▸ PASSAGE:
[Start of Attachment]

02.2 - Chapter 2:15-25
CHAPTER 2
Genesis 2:15-25 Genesis 2:15 - And Yahweh God took the man and put him into the garden of Eden to till it and to look after it.
What was summarily reported in Genesis 2:8 is here resumed in order to be amplified, for it is at once stated why the Lord put man into the garden. This natural explanation adequately explains everything. The claim of two distinct accounts, not fully amalgamated, is quite unwarranted. Man’s task in the garden is defined: he is "to till it and to look after it." The ideal state of sinless man is not one of indolence without responsibility. Work and duty belong to the perfect state. "To serve," ’abhadh, is here used transitively in the sense of "to till." The second verb shamar, usually meaning "to watch" or "to guard." is here to be taken in the milder sense of "keep." B D B very well suggests "have charge of." Meek does even better: "to look after." For according to the nature of the whole account, which gives the record of a creation, every part of which was "very good," there can be no thought of an evil power abroad in the world and trying to penetrate into the garden, as even Delitzsch and Whitelaw surmise. For in that case, we have the preposterous notion besides of man pacing along the border-lines of the garden at regular intervals during the day and at night doing sentinel duty—a very uneasy and disturbed existence. The more general sense of "have charge of" is otherwise substantiated in the Scriptures (see B D B). For even though the garden was in every sense good, yet care was necessary to keep it from growing in exuberant disorder.
Yannichéhû is a 2. Hifil, G. K. 72 ee.
Genesis 2:16-17 - And Yahweh God laid a charge upon the man, saying: From any tree of the garden thou mayest freely eat; but from the tree of the knowing of good and evil thou must not eat, for in the day of thy eating of it thou shalt certainly die.
Everything preceding in this chapter has paved the way for this climax. The future of the race centres upon this single prohibition. Man is not to be confused by a multiplicity of issues. Only one divine ordinance must be kept in mind. By thus limiting the number of injunctions to one, Yahweh gives tokens of his mercy. Besides, to indicate that this one commandment is not grievous, the Lord sets it against the background of a broad permission: "from any tree of the garden thou mayest freely eat." We prefer to render kol "any" rather than "every," lest it appear as though the permission suggested to man to gorge himself; so also Meek. But this statement of.the case in no wise conflicts with Genesis 1:29 where herbs are also mentioned, as though here, according to the construction of the critics, fruit of trees alone is allowed for man’s food. This verse does not aim, like Genesis 1:29, to indicate the full scope of man’s diet but has under consideration for the moment only of what trees man may eat fruit. The Hebrew construction puts the absolute infinitive by the side of the verb, something like: "eating thou mayest eat," in order to convey: "thou mayest freely eat." Of course, the imperfect is here permissive (K. S. 180).

[End of Attachment]

▸ TASKS FOR THIS EXERCISE:
[a] Can you sum up the Genesis commentary in two sentences?
[b] Why does the Genesis commentary take the verb shamar in the milder sense of "look after" instead of "guard"? Answer in one to three sentences.
[c] Can you carry the Genesis commentary forward from its final sentence?
The data that follows is separate material from the Genesis commentary.

▸ STUDY MATERIAL:
[Start of Attachment]

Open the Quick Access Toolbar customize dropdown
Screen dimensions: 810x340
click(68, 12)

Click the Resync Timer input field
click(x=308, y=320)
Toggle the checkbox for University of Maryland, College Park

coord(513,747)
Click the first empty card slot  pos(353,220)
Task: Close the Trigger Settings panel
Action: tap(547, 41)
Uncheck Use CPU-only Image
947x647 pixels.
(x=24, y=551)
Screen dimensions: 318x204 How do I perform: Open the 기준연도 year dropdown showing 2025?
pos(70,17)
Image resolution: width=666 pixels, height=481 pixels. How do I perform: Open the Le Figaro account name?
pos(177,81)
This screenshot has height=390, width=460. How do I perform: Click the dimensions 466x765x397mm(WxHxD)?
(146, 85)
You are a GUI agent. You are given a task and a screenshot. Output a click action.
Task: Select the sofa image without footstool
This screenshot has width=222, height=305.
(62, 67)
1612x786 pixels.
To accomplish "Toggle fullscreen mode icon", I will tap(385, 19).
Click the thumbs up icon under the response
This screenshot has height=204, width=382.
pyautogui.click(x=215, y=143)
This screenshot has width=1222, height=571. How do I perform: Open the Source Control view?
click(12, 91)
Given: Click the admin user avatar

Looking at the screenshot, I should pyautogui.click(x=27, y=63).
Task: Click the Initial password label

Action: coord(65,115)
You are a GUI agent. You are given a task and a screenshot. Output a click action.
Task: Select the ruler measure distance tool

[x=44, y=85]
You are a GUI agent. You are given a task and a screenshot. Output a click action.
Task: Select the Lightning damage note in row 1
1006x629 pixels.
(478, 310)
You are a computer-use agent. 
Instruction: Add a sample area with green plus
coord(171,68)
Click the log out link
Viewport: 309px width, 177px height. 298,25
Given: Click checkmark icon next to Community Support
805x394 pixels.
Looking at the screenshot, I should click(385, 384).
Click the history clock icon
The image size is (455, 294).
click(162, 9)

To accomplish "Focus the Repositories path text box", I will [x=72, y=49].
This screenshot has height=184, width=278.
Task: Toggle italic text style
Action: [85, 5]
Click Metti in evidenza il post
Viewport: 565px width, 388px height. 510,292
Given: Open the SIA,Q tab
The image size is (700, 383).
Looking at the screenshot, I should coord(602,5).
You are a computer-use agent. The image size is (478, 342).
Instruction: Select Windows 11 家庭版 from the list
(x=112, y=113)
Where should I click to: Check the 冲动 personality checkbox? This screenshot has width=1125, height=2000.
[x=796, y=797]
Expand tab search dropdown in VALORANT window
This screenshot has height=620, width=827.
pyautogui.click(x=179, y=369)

[End of Attachment]

▸ PER-TASK OUTPUTS:
[a] The commentary explains that God put man in the garden of Eden to till it and look after it, which shows that work and duty belong to the perfect state of sinless man. It treats the single prohibition against eating from the tree of the knowing of good and evil as the climax of the chapter and notes that it is set against a broad permission to eat freely from any tree of the garden.

[b] The account records a creation in which every part was "very good," so there can be no thought of an evil power trying to penetrate the garden. Reading "guard" would create the preposterous notion of man doing sentinel duty along the garden's borders day and night. The garden still needed care to keep it from growing in exuberant disorder, and that fits the sense "have charge of."

[c]
Genesis 2:17 - However, the imperfect to’khal with the negative lo’ involves the strongest form of prohibition, which we have sought to reproduce by "must." The kî that follows the negative clause does not in this instance mean "but," for the clause preceding was imperative not declarative. In this instance the expression beyôm, "in the day," is to be taken very literally and not in the sense "at the time," a meaning that would not fit here. For the thought actually to be expressed is the instantaneous occurrence of the penalty threatened, which is also again expressed in part by the imperfect with absolute infinitive, "dying thou shalt die" —" certainly die." This at once raises the question, "Why was this penalty not carried out as threatened?" We answer: "It was; if the Biblical concept of dying is kept in mind, as it unfolds itself ever more clearly from age to age." Dying is separation from God. That separation occurred the very moment, when man by his disobedience broke the bond of love. If physical death ultimately closes the experience, that is not the most serious aspect of the whole affair, The more serious is the inner spiritual separation. Oehler (T A T p. 254) rightly maintains: "For a fact, after the commission of sin man at once stepped upon the road of death." The contention that the Old Testament does not know spiritual death, because it does not happen to use that very expression, is a rationalizing and shallow one, which misconstrues the whole tenor of the Old Testament. The common claim raised in this connection, e. g. by Skinner: "God, having regard to the circumstances of the temptation, changed His purpose and modified the penalty," makes of God a mutable being, who, like a rash parent, first speaks severe threats, then sees Himself compelled by developments to modify His purpose. The explanation, "He shall be mortal," is based on the erroneous translation of the Septuagint.
Before leaving this verse it is a good thing to observe how definitely the account teaches that the first man was gifted with freedom of will. The moral sense must not first develop later; it is a part of the original heritage of man. It has been pointed out that in records such as these the Old Testament "veritably reechoes with imperatives," (Koenig, T A T p. 233). A moral being standing on a very high plane of perfection at the time of his creation m such is the man of the creation account of Genesis.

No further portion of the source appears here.